Passage:
The CD4026B is useful for learning digital electronics because it shows how clock pulses, counters, reset control, cascading, and 7-segment displays work together. Since it already includes the counter and display decoder, students can build practical circuits with fewer parts while still understanding important digital logic concepts.
The CD4026B can be used in simple test instruments that need to display pulse counts during measurement or testing. Its low component count, direct display-driving ability, and easy cascading support make it suitable for compact counters, test benches, and basic electronic measurement setups.

Available data:
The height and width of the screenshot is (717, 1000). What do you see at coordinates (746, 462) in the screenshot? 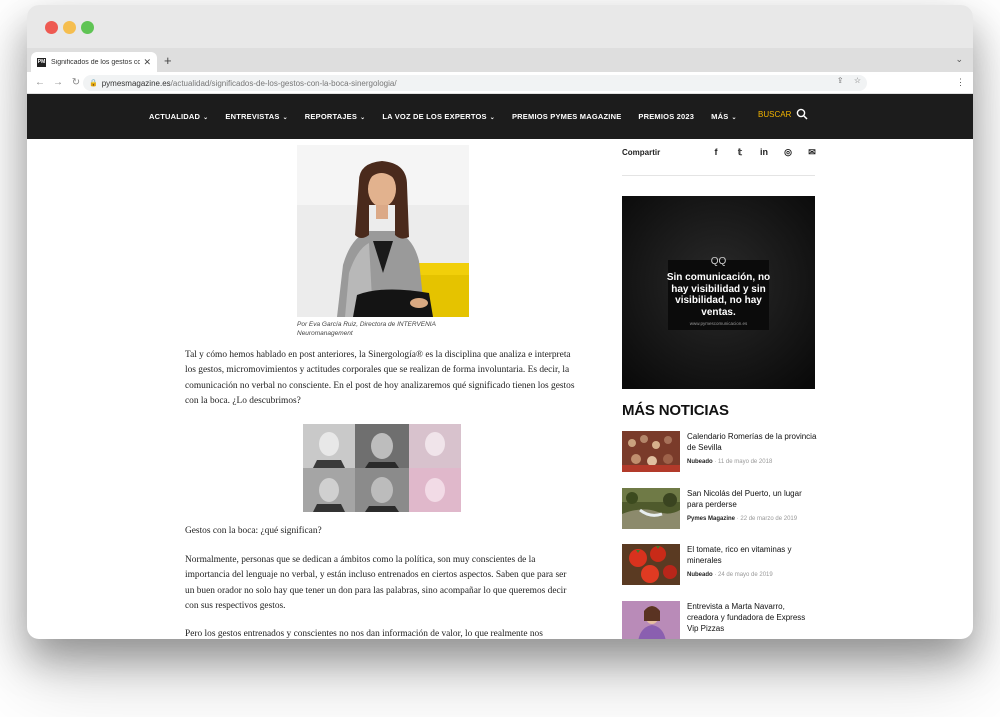
I see `news-date: 11 de mayo de 2018` at bounding box center [746, 462].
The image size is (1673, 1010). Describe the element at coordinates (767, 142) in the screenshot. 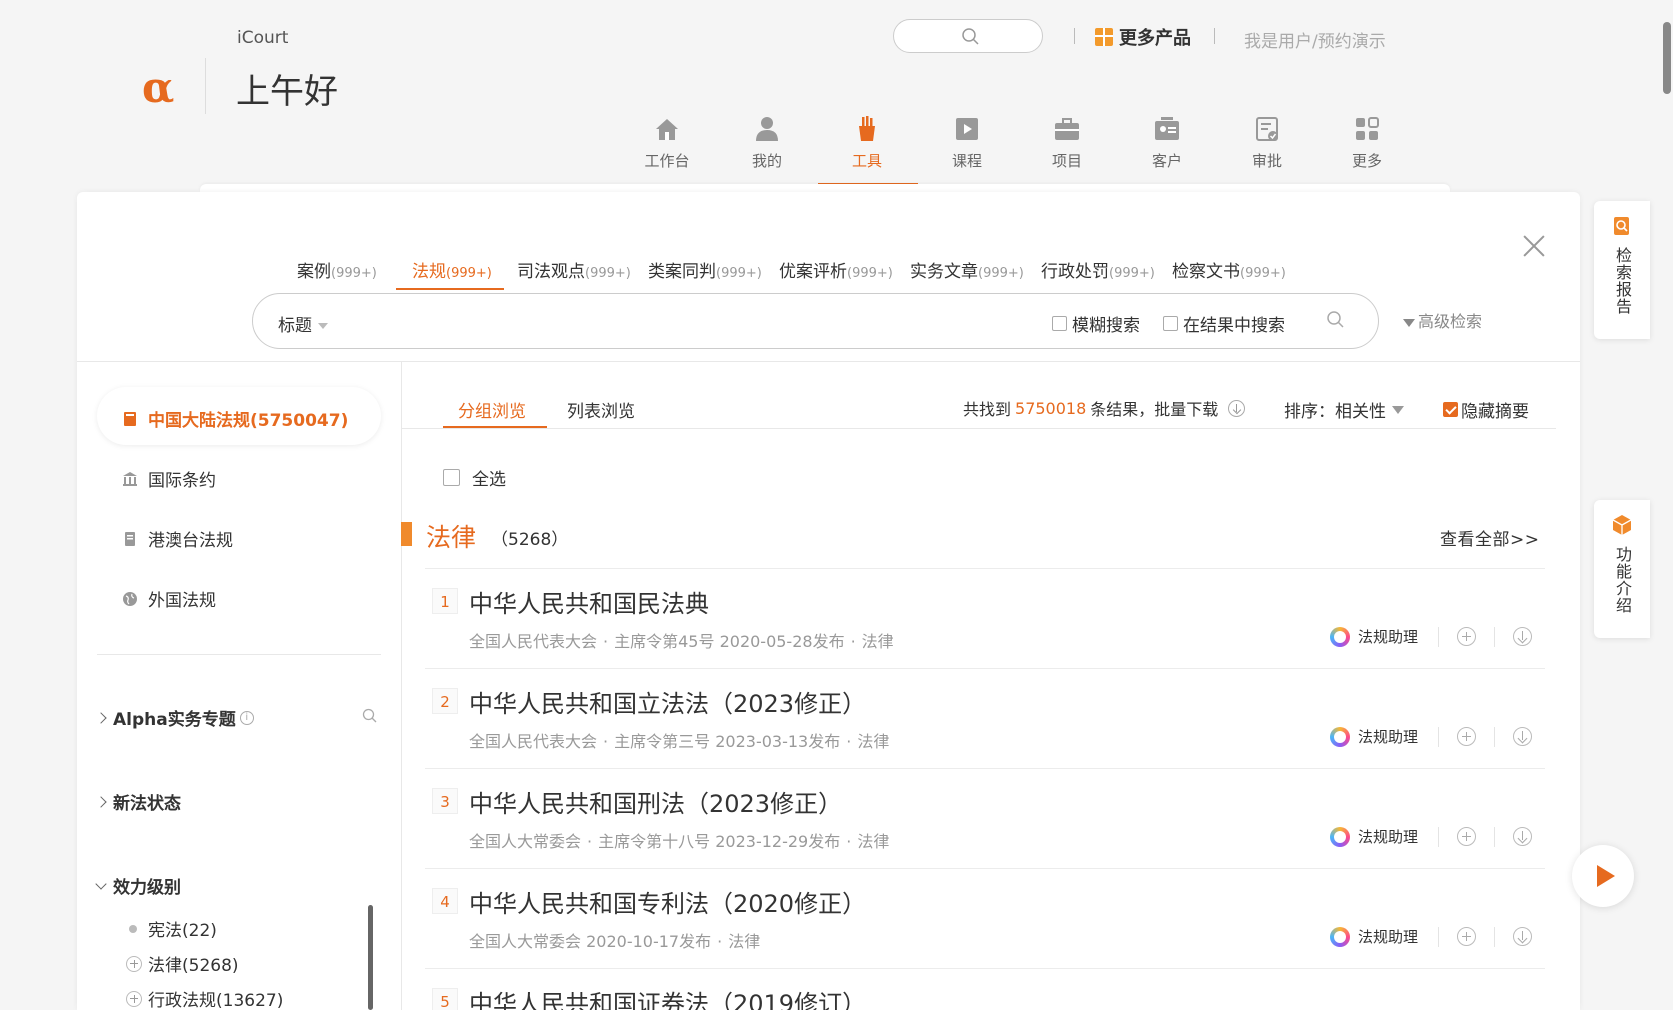

I see `nav-mine: 我的` at that location.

Task: Quote everything in the CD4026B passage from "The CD4026B can" down to "electronic measurement setups.". None of the lines are needed for this work.

Response area:
The CD4026B can be used in simple test instruments that need to display pulse counts during measurement or testing. Its low component count, direct display-driving ability, and easy cascading support make it suitable for compact counters, test benches, and basic electronic measurement setups.